Second, once you get a hook, the Yellowmargins massive jaws and tightly packed teeth can bite right through your fly, leader, or hook. Choosing the strongest hook is important.
The Alphlexo crab, originally designed for catching Yellowmargin Triggers by fly, was designed by Alec Gerbec and is a time-proven favorite. Other go-to flys include the Kraken Crab or any of the Shrimp varieties.
One tip to keep in mind, while the Yellowmargin is attracted to the larger flies, their small, overcrowded mouths require a small hook to get stuck in.
For the fly rod, a 9-weight, fast-action rod with a flywheel with a good drag will serve you well.
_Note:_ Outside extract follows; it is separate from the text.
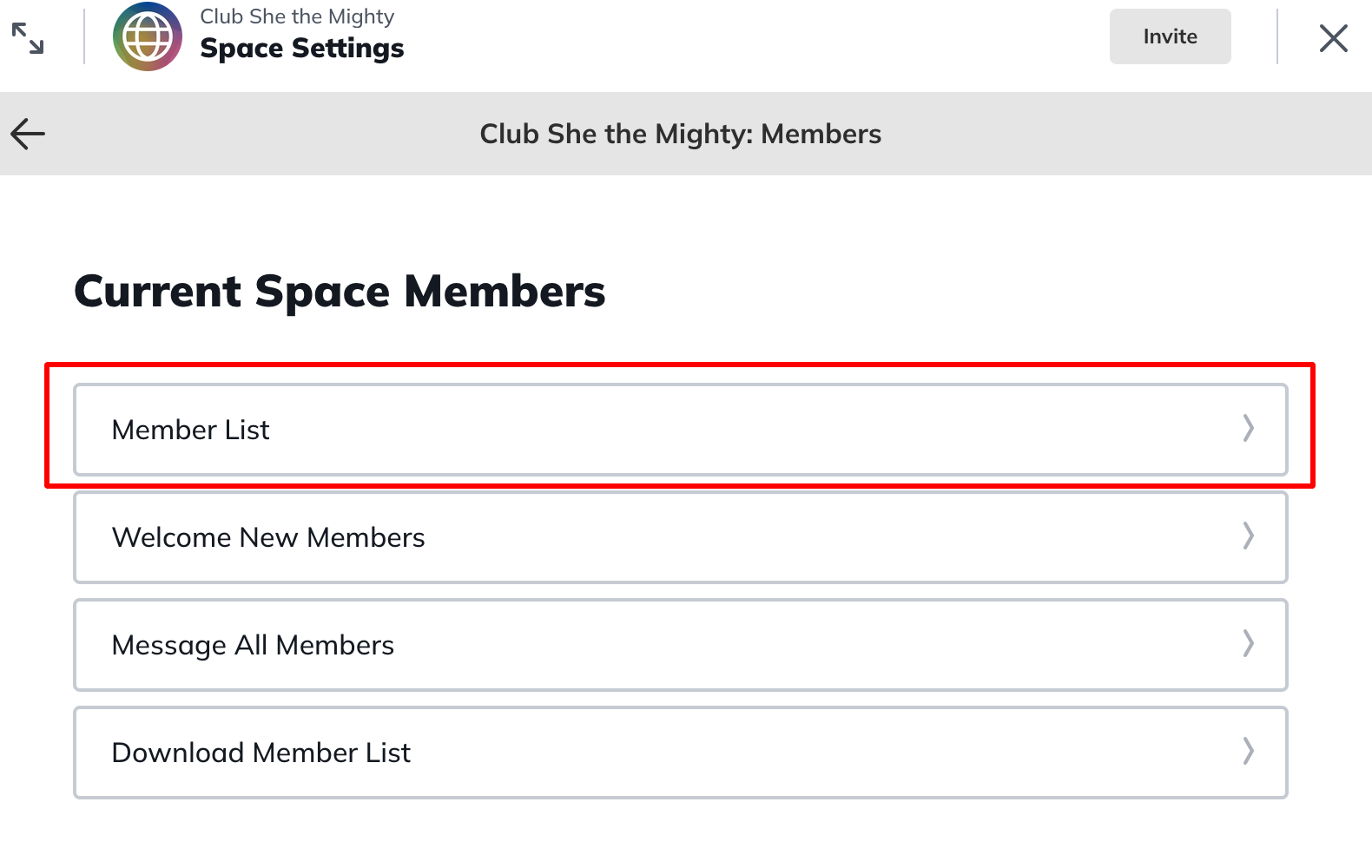
Task: Click the expand to fullscreen arrows icon
Action: (x=28, y=38)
Tips for catching the Yellowmargin Triggerfish on a Fly
Triggerfish are gaining popularity as a sportfish because of the challenge they present and the enthusiastic fight they demonstrate once hooked.
It seems once the thrill has been experienced, it becomes an obsession.
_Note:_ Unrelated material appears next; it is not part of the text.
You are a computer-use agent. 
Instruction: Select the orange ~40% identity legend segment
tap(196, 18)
What makes them challenging is their multi-faceted personalities. They are frequently referred to as the Jack Russel terriers of the reefs. They are tenacious and tough. Yet, crunch too loudly as you wade, and they are spooked off.
For this reason, you’ll want to approach carefully. You’ll be looking for the signature yellow-orange crescent-shaped tail to surface as they peck and hunt for meals on the seabed, around sponges, and on isolated coral croppings.
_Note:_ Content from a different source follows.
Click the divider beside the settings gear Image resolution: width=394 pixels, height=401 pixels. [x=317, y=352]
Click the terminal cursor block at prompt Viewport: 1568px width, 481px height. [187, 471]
While inverted, they let the tide flop them around, and it can become difficult to tell what direction they will face when they right themselves.
Making your first cast count is important, and it’s a delicate balance between striking close enough to catch attention and not so close as to startle it. If the Yellowmargin doesn’t appear to have seen your fly, let it settle and tug. The plume of disturbed sand will often do the trick.
If your triggerfish is on the move, try to lead with your strikes, so your fly has time to descend. Once interested, you may have a few tries to get it hooked.
Once you do manage to get a hook set in that toothy mouth, it’s still a long way to the net. They will swim with surprising power for such an odd-shaped fish. Plus, Yellowmargins are skilled at spitting the hook. Or simply biting it off.
They are also going to beeline it to the first jagged, deep-hole structure it sees. Do everything you can to prevent their success. They snap that line of wedge themselves into a skinny crack, deploy their trigger dorsal, and be nearly impossible to dislodge. More than one fly fishing experience for Yellowmargins has ended with a snorkel.
If you haven’t gone for a Yellowmargin yet, keep your eyes on the surface for that unmistakable tail.
They will fight you every step of the way to the net, darting this way and that and bolting for the coral time and again, but once you claim victory, you would have added a serious notch to your fly fishing belt.
—Brian Chakanyuka, Alphonse Fishing Co.
Newsworthy Notes About the Yellowmargin Triggerfish
Triggerfish are harvested in parts of the world as a food fish. However, they are also highly susceptible to Ciguatera poisoning—a toxin that causes neurologic, gastrointestinal, respiratory, and muscular symptoms. It can be deadly, and cooking the meat does not eliminate the toxins. Only eat triggerfish from locations you know—from a trusted local source—does not have a history of Ciguatera.
It’s also urgent to know that triggerfish play a critical role in maintaining the population of urchins. In some habitats, the effects of overfishing are resulting in a noticeable imbalance. Understanding the sustainability practices in different locations is at the core of preserving our waters and the wildlife we all appreciate.